Now, we can estimate the prediction intervals by using the MapieTimeSeriesRegresor. Here, we have two options to estimate the prediction intervals:

- the regular .fit and .predict process, limiting the use of training set residuals to create prediction intervals
- the use of
`.partial_fit`

in addition to`.fit`

and`.predict`

allowing MAPIE to use new residuals from the test points as new data are becoming available.

The second approach is better for time series with unexpected oscillations. I’ll show you both versions so that you can see the difference between the two.
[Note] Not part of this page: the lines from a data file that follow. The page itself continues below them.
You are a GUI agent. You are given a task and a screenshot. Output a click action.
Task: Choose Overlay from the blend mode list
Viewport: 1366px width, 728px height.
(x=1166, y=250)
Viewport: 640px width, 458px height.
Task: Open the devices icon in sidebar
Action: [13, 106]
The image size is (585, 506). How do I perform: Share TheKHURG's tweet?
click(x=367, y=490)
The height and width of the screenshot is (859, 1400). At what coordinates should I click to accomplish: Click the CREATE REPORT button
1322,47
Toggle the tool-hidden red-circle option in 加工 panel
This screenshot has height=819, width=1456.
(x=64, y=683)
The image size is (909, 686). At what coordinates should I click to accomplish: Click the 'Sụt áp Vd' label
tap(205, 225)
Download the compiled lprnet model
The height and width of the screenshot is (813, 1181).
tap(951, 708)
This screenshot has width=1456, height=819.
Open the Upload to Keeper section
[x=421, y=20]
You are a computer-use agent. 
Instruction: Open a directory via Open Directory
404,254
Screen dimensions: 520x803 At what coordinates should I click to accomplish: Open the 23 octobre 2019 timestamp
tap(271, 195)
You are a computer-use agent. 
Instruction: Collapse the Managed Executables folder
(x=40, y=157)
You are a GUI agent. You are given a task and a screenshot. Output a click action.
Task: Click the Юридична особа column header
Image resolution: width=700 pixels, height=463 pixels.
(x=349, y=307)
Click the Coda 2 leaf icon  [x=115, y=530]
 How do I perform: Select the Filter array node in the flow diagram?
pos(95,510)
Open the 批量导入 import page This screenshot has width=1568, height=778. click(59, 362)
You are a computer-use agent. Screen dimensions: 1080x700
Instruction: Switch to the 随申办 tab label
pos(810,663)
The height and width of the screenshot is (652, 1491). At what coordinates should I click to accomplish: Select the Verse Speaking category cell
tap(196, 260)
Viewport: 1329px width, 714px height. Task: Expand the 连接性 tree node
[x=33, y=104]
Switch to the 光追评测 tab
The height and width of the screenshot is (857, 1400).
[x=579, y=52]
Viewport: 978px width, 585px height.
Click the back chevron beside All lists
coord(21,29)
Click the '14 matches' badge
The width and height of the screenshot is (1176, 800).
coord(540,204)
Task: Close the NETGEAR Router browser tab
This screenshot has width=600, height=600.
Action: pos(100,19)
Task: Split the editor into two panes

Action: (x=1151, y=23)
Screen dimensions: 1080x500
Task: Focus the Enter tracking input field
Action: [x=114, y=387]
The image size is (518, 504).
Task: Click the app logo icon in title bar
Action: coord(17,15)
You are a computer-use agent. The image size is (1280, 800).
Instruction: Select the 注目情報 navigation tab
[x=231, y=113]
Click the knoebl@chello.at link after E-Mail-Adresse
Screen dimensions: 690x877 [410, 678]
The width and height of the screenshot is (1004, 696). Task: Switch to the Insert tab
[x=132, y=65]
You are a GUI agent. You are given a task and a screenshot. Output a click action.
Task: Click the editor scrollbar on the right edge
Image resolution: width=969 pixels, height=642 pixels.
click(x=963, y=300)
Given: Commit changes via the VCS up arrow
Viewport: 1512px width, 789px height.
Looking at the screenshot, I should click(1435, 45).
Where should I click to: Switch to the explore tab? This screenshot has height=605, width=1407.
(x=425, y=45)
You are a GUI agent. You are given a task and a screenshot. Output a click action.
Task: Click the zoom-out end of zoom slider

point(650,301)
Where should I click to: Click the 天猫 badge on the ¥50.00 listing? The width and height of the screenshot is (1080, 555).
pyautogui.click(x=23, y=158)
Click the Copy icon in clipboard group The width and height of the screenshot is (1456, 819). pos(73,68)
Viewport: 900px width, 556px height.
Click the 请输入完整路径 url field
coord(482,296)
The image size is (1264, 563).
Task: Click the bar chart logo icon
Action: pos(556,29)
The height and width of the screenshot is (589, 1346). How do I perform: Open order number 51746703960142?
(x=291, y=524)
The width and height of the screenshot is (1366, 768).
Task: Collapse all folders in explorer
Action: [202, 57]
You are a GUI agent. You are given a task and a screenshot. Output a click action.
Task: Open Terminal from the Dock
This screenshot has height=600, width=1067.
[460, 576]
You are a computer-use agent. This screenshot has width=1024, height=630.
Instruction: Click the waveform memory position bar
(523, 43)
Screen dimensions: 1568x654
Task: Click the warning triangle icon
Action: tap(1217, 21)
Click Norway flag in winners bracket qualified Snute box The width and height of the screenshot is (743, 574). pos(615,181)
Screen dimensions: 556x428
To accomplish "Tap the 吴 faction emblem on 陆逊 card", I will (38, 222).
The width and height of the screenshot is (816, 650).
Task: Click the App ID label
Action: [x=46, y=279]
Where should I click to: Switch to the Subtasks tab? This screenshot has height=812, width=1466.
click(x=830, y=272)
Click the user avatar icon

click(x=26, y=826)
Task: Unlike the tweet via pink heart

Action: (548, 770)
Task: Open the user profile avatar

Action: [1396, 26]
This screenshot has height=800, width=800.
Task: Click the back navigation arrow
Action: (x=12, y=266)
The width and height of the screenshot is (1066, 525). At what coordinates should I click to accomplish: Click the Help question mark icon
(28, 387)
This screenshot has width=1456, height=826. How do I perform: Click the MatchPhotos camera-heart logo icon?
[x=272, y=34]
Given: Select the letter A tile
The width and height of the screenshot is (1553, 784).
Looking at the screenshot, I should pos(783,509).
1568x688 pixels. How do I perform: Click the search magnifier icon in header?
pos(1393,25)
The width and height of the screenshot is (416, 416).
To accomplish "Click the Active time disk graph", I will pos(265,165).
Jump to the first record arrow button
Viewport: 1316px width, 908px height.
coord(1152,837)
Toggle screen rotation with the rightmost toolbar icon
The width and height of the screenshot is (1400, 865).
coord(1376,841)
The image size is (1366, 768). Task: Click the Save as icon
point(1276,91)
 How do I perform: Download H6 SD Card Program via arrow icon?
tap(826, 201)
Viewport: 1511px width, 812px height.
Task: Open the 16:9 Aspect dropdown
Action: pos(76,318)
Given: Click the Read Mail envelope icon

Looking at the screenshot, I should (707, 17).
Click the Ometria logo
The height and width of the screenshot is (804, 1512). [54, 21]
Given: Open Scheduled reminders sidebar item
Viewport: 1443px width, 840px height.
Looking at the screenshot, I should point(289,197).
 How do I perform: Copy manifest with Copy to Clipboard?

Take note that we’ll be using the `BlockBootstrap`

method which is shown to be better for time-series modeling. As for our coverage, we will go with 95% by having the alpha be 0.05. The method for the MAPIE regressor will be EnbPi which was shown to perform well on time series data.

```
# It's Confromal Prediction time!
alpha = 0.05
gap = 1
mapie_cv = BlockBootstrap(
n_blocks=10,
overlapping=True,
random_state=42
)
mapie_enbpi = MapieTimeSeriesRegressor(
reg,
method="enbpi",
cv=mapie_cv,
agg_function="mean",
n_jobs=-1
)
```

Now, we start by applying the first method:

```
mapie_enbpi = mapie_enbpi.fit(X_train, y_train)
y_pred_npfit, y_pis_npfit = mapie_enbpi.predict(
X_test, alpha=alpha, ensemble=True, optimize_beta=True
)
coverage_npfit = regression_coverage_score(
y_test, y_pis_npfit[:, 0, 0], y_pis_npfit[:, 1, 0]
)
width_npfit = regression_mean_width_score(y_pis_npfit[:, 0, 0], y_pis_npfit[:, 1, 0])
```

Now, we apply the second method:

```
mapie_enbpi = mapie_enbpi.fit(X_train, y_train)
y_pred = np.zeros((len(test), 2))
y_pis = np.zeros((len(test), 2, 2))
conformity_scores_pfit = []
lower_quantiles_pfit = []
higher_quantiles_pfit = []
y_pred[:gap], y_pis[:gap, :, :] = mapie_enbpi.predict(
X_test.iloc[:gap, :], alpha=alpha, ensemble=True, optimize_beta=True
)
for step in range(gap, len(X_test), gap):
mapie_enbpi.partial_fit(
X_test.iloc[(step - gap) : step, :],
y_test.iloc[(step - gap) : step],
)
(y_pred[step : step + gap], y_pis[step : step + gap, :, :],) = mapie_enbpi.predict(
X_test.iloc[step : (step + gap), :],
alpha=alpha,
ensemble=True,
optimize_beta=True,
)
conformity_scores_pfit.append(mapie_enbpi.conformity_scores_)
lower_quantiles_pfit.append(mapie_enbpi.lower_quantiles_)
higher_quantiles_pfit.append(mapie_enbpi.higher_quantiles_)
coverage_pfit = regression_coverage_score(y_test, y_pis[:, 0, 0], y_pis[:, 1, 0])
width_pfit = regression_mean_width_score(y_pis[:, 0, 0], y_pis[:, 1, 0])
```

Finally, when we plot the prediction intervals and get the following chart:

The coverage in both examples isn’t great, but we can see how the introduction of the partial fit managed to “recover” after the abrupt change in the label by adjusting its prediction intervals.

Please feel free to explore different alpha values and how they affect the output intervals of the algorithm.